6.2 This identification of staff could be made potentially more difficult under the proposed new public health system, as the workforce will be employed predominately in either PHE or in a Local Authority. Staff in the Local Authority will therefore no longer be employed in the NHS and will sit outside the healthcare system and its staffing records system. To plan future workforce needs, the whole of the workforce needs to be considered. Regular public health workforce audits are already in place in some Public Health Directorates in the UK, giving an accurate and rapid picture of current capacity and loss of skills.

6.3 The Healthcare workforce has a pivotal role in public health. The level of complexity and subjectivity involved in measuring the wider public health workforce is great. This would involve estimating the proportion of time given to public health functions, where this is a secondary or tertiary role.

Recommendations

1.A co-ordinated approach forecasting the workforce needs of the public health workforce (specialist and practitioner) is needed. We would envisage PHE fulfilling this role aided by the local DPH.

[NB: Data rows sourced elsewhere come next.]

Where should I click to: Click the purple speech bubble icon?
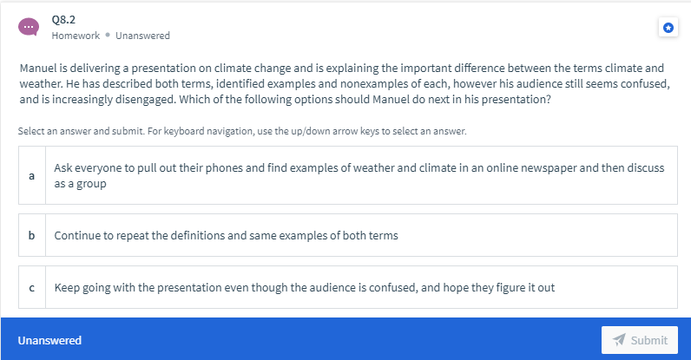click(28, 27)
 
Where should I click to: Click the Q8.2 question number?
click(63, 20)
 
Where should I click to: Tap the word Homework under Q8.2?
click(76, 36)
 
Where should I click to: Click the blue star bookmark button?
click(668, 28)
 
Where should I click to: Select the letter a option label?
click(32, 176)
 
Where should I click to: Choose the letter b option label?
click(32, 235)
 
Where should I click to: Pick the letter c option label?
click(32, 288)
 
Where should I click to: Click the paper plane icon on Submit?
click(619, 340)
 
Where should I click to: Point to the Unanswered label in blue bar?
click(49, 340)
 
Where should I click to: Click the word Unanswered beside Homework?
click(142, 36)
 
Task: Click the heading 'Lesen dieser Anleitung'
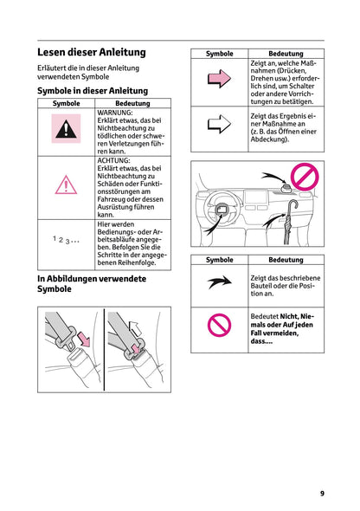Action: pos(92,52)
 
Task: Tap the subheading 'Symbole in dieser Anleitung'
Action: pos(92,90)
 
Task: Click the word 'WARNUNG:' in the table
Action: pos(115,113)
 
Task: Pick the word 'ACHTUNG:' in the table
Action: pos(115,160)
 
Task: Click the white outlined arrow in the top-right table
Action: pos(220,125)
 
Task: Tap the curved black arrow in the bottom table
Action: pos(220,283)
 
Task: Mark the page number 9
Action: pos(321,493)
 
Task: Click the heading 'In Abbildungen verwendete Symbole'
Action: pos(92,284)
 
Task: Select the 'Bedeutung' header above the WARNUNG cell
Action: pos(132,103)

2.At a local level, Public Health Directorates should take part in a regular workforce audits. These will provide an accurate and rapid picture of current capacity and areas of risk.

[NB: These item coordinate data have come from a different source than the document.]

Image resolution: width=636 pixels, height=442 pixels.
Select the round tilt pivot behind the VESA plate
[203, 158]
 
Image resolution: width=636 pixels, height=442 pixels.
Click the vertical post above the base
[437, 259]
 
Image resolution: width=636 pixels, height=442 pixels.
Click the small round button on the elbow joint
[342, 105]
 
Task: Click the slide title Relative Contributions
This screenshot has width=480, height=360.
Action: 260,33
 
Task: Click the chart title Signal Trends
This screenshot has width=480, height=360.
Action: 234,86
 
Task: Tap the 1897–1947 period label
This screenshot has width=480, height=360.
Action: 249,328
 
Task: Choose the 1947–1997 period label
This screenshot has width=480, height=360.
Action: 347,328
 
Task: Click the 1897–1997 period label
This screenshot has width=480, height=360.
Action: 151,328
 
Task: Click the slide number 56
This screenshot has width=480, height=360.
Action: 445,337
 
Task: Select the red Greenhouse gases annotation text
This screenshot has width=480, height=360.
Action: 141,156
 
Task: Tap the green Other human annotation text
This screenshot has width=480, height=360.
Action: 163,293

7. The impact of people retiring from, or otherwise leaving, healthcare professions

7.1 On 17 February 2011, Sir David Nicholson wrote to NHS Chief Executives stating that:

“uring the transition year 2011–12 the NHS must continue to lead on improvements to public health, ensuring that public health services are in the strongest possible position when responsibilities are devolved to local authorities. As we deliver the very significant cost savings required of us, it is important that our plans reflect the need to retain staff with scarce specialist public health skills.”1

7.2 The financial climate within the NHS has created significant threats to public health capacity and capability in some local areas. Greater Manchester and the North West have already noted losses in public health capacity. If Public Health outcomes are to be delivered with a significantly reduced workforce, then getting the right people, with the right skills and competencies fulfilling the right role is paramount. Effective PH education, training and workforce planning will aid this process.

Recommendations

(1)The Government needs to be aware that public health capacity and capability has been lost contrary to David Nicholson’s pledge.

December 2011

1 Sir David Nicholson 17/02/2011 Equity and Excellence: liberating the NHS- managing the transition. Gateway 15594 1553.